Nascent Roboticist: GNU Octave

Showing posts with label GNU Octave. Show all posts

Monday, March 9

A*

A* finding the shortest path between two points in a grid.

A* (A star) is an algorithm that has applications for finding the shortest path between two points in Euclidean space. It is a special case of Dijkstra's algorithm for finding the minimal traversal between nodes in a weighted graph. The primary difference between Dijkstra's algorithm and A* is the application of a heuristic which favors expansion of certain nodes based on their minimum (absolute) distance to the destination node. Those Wikipedia links provide good summaries of both algorithms. If this sounds like a foreign language, I can promise you that it is interesting and worthy of exploration. In this post, I will attempt to give some background, describe some motivations for using A*, and demonstrate the details of the algorithm in my own words.

Graphs

Example graph

A graph is a structure that represents the connectivity of a set of objects. There are two primary types of entities in a graph: edges and nodes. Nodes represent the intersection of edges, they usually indicate points of interest but their meaning can be more abstract. Edges represent a link between two nodes; by definition, they span exactly two nodes. Graphs come in a variety of flavors, but the most basic representation is a list of edges identifying the pairs of nodes that they span. For instance, imagine that an edge is defined by a pair of numbers, with each number being unique to a particular node. The graph depicted to the right would be defined by the following set: [6,4], [4,5], [4,3], [3,2], [2,5], [1,2], [5,1]. The edge [1,2] would indicate an edge spanning nodes 1 and 2. Typically, an edge is defined by an unordered pair, this means that the order [1,2] or [2,1] does not matter. On a directed graph, there is a difference between [1,2] and [2,1]; there is a particular meaning to the order or direction hence the qualifier directed. If not specified, a graph is assumed to be undirected*.

*While undirected graphs are the "default version" they are actually instantiated by directed graphs. That is, an undirected graph can always be represented by a directed graph while the converse is not necessarily true.

Rather than storing a list of edges, a graph can also be represented by a matrix. There are two standard matrix representations: the adjacency matrix and the incidence matrix. The adjacency matrix is always square with size equal to the number of nodes in the graph. Each element in the matrix is associated with a particular edge whose indices indicate the nodes that it spans. The adjacency matrix of an undirected graph will always be symmetric. The image below depicts an adjacency matrix for both directed and undirected graphs. Notice that the undirected graph's adjacency matrix is symmetric.

(left) A directed graph and corresponding adjacency matrix.
(right) An undirected graph and corresponding adjacency matrix.

Depending on the number of edges in a graph, the adjacency matrix may turn out to be relatively sparse (most of the matrix containing zeros). For a large graph with a sparse adjacency matrix, it may be more efficient to use the incidence matrix representation. With this representation, the columns correspond to edges and the rows correspond to nodes in the graph.
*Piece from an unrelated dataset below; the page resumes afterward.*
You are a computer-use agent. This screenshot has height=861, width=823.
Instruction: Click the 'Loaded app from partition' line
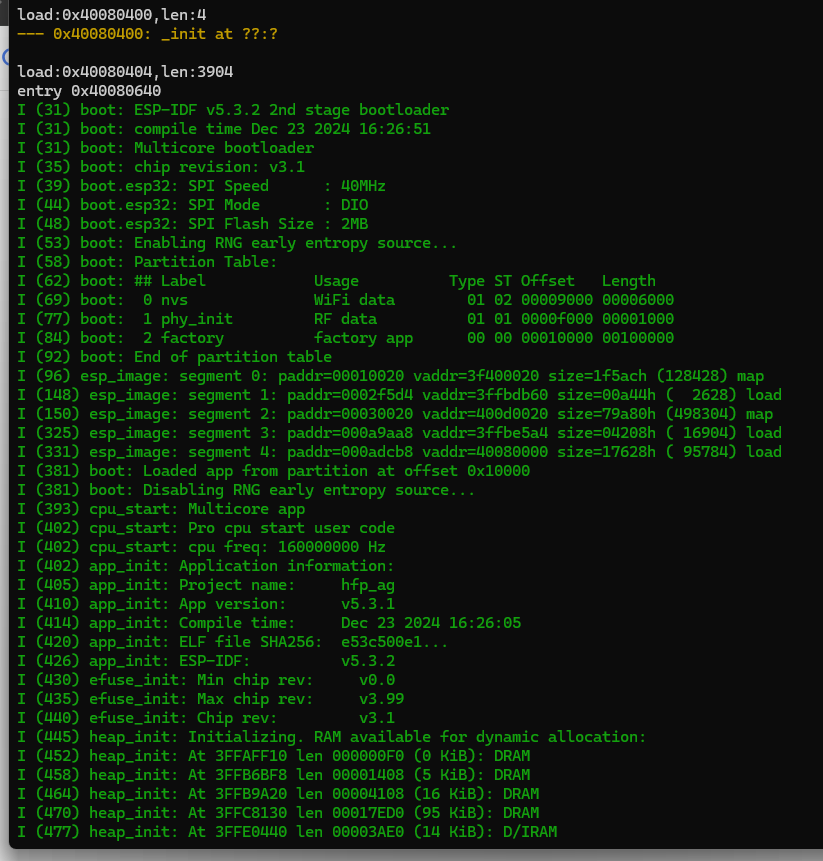pyautogui.click(x=273, y=471)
By definition, because each column represents an edge, it must contain exactly two non-zero elements indicating the nodes that the edge spans. Take a look at the adjacency and incidence matrices below. Both matrices describe the "example matrix" at the beginning of this section.

(left) Incidence matrix representation of the "example graph" above.
(right) Adjacency matrix representation of the "example graph" above.

It is also possible to have weights associated with edges. A typical piece of information that is represented by a weighted edge is the distance between the nodes that it spans. A graph traversal is a sequence of connected nodes that span two particular nodes. In the example graph, the sequence [6-4-5-1] traverses the graph between nodes 6 and 1. Note that [6-4-3-2-1] is also a traversal. Both of these sequences can be scored by summing the weights of the edges. In the current example, assume that each edge had an equal weight w; the first traversal [6-4-5-1] would have a weight of 3w while [6-4-3-2-1] would have a weight of 4w. Both traversals have the same start and endpoint but one of them has a higher cost. What if we wanted to find the minimum-cost traversal between two nodes in a graph?

If each edge had an equal weighting, the minimum-cost traversal will be the first result of a breadth-first search. A breadth-first search starts at the original "root" node and expands it by adding each of its adjacent nodes to a frontier list. On each iteration, it steps through the list and expands them by adding their unexplored adjacent nodes to the list. It also removes each node from the list as it is expanded. In this way, the algorithm only has to store those nodes that are on the frontier of the search. The process terminates when the destination node is discovered. Breadth-first search is considered complete because it is guaranteed to find a traversal if it exists (even if the graph is infinitely large).

A* on a grid with more bulbulous obstacles.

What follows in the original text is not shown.